● **Given task**
Scale the data below from the line with "Screen dimensions: 580x370" through the end, both included, and write those lines again with the requests. Multiply every coordinate in the answers by 0.55 and round to whole numbers, halves up, but leave the pictures out.

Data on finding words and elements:
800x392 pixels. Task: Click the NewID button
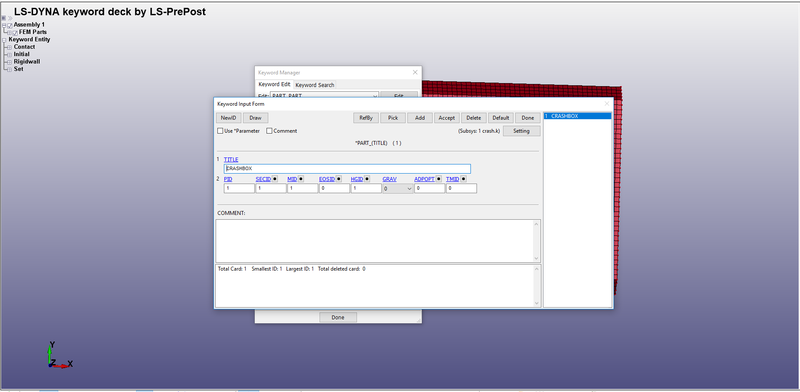pyautogui.click(x=228, y=118)
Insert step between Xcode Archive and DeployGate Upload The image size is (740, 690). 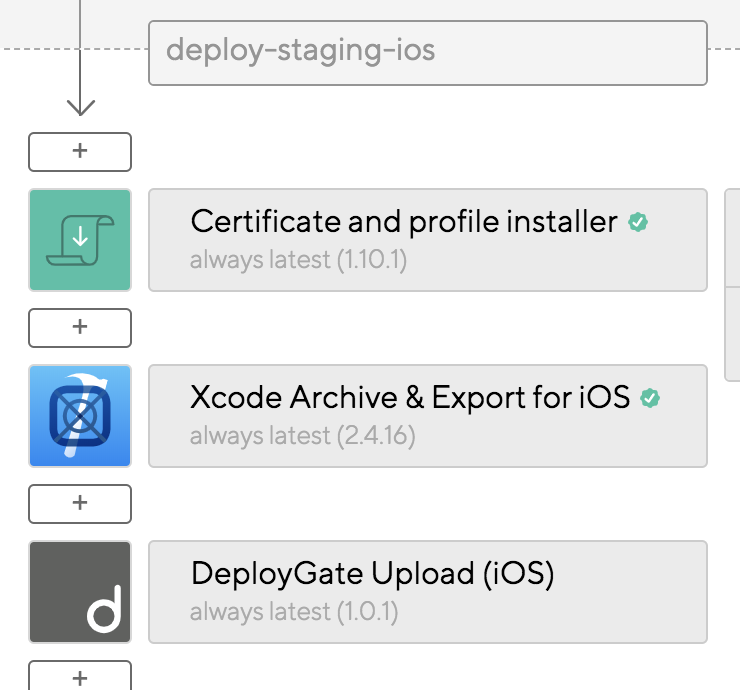click(80, 503)
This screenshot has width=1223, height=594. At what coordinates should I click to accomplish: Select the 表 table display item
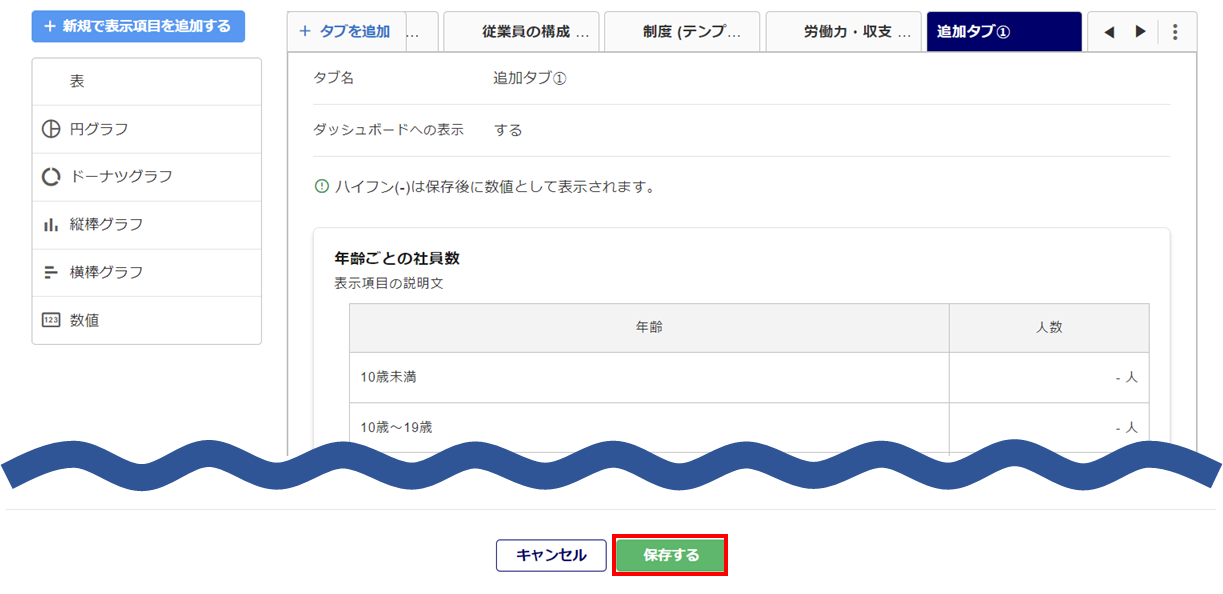146,82
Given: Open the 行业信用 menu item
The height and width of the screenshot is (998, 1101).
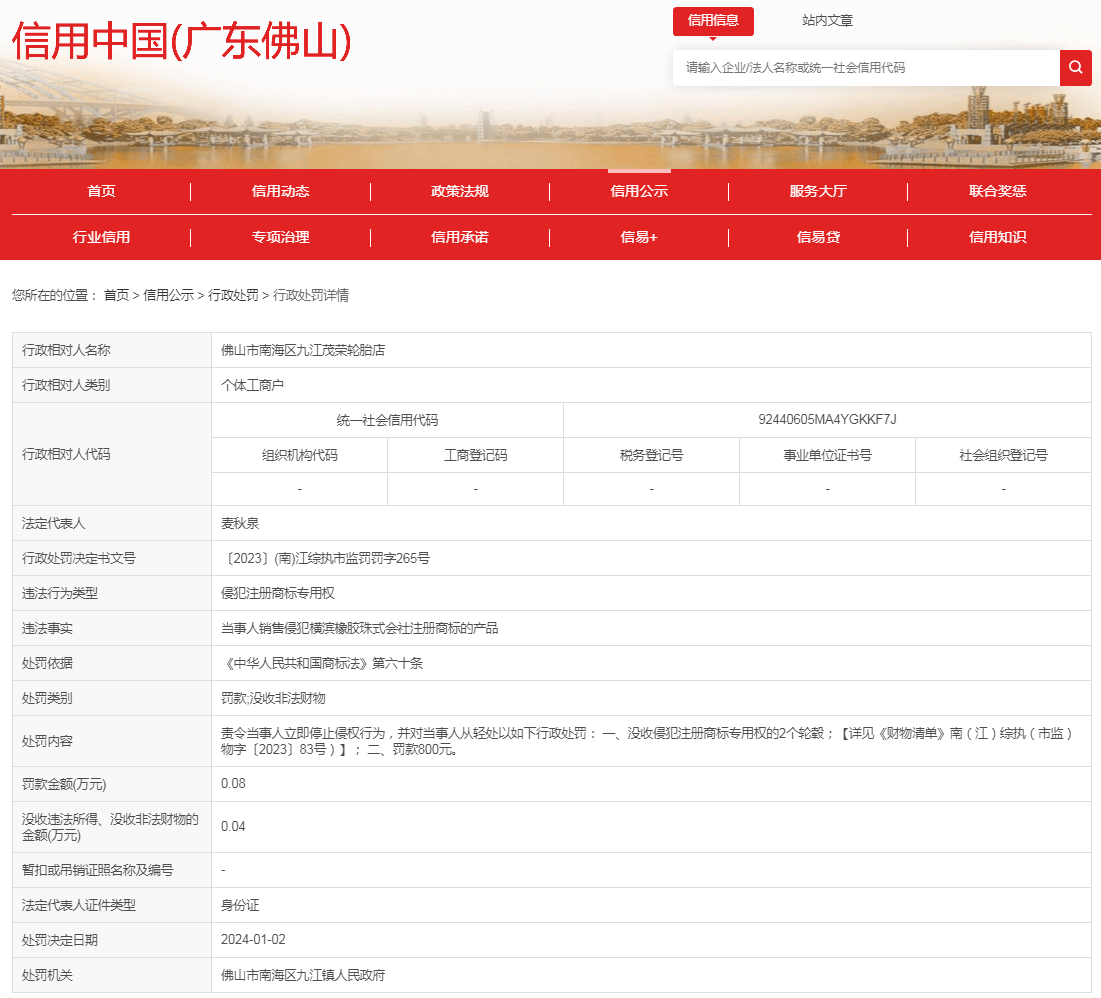Looking at the screenshot, I should (x=101, y=238).
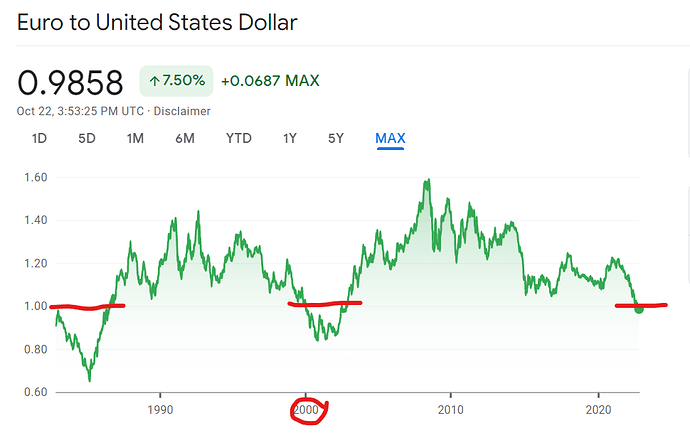The image size is (690, 438).
Task: Open the Disclaimer link
Action: coord(182,111)
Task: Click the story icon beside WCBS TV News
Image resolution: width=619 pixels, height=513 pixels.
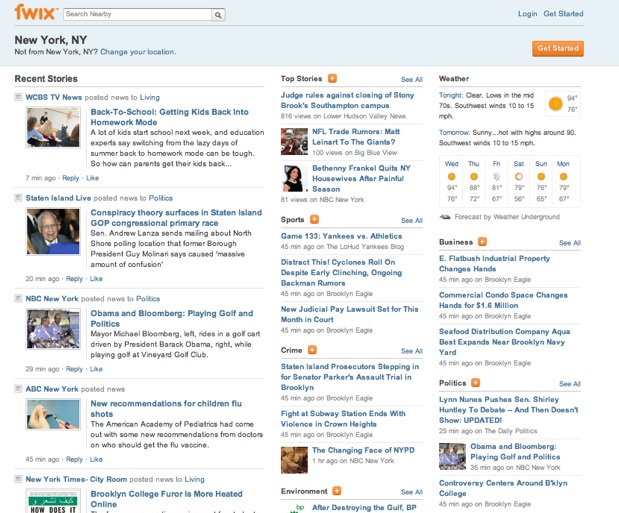Action: pos(18,97)

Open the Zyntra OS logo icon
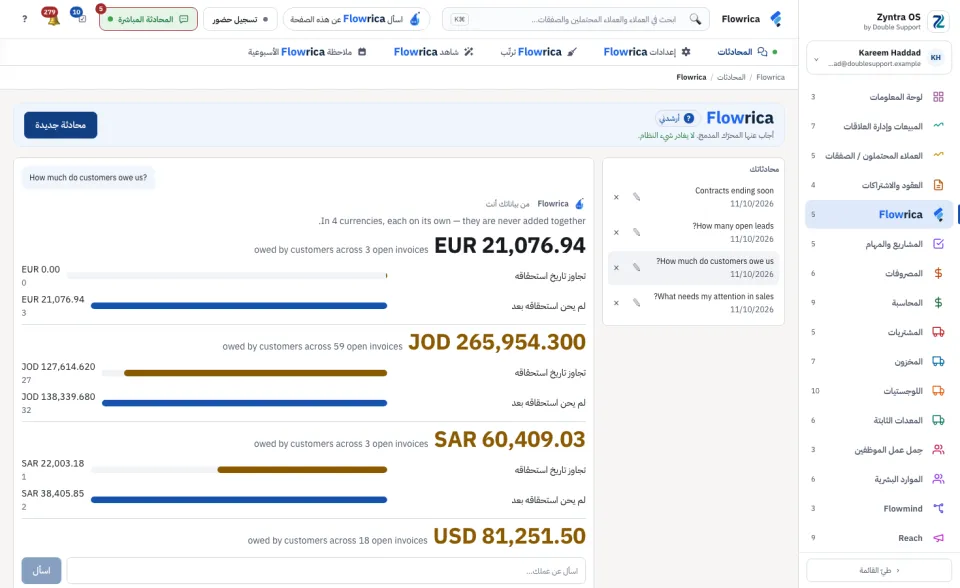point(937,21)
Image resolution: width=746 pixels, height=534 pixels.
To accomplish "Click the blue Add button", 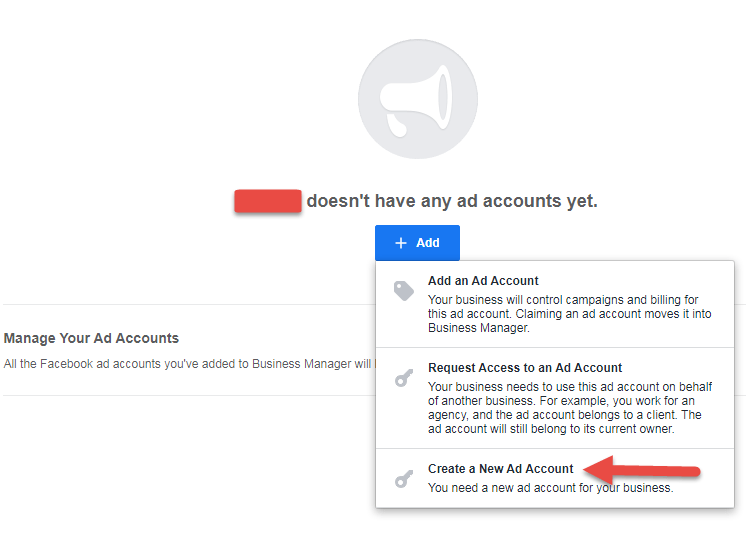I will tap(417, 243).
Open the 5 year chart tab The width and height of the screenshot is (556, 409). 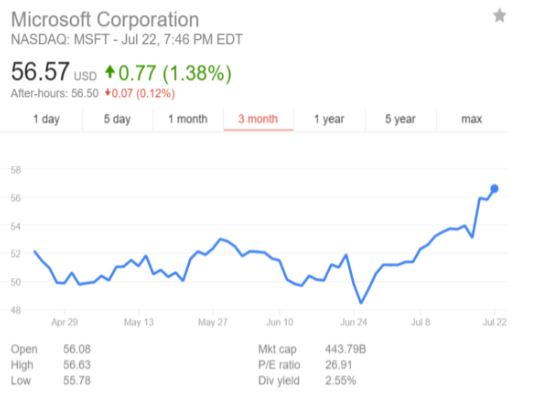pyautogui.click(x=400, y=119)
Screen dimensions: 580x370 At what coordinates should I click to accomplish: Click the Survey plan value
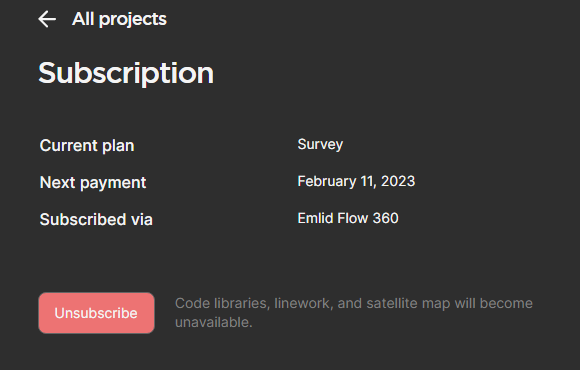(x=320, y=145)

● **Output of the task**
Screen dimensions: 580x370 At what coordinates should I click to accomplish: Click the Survey plan value
(x=176, y=80)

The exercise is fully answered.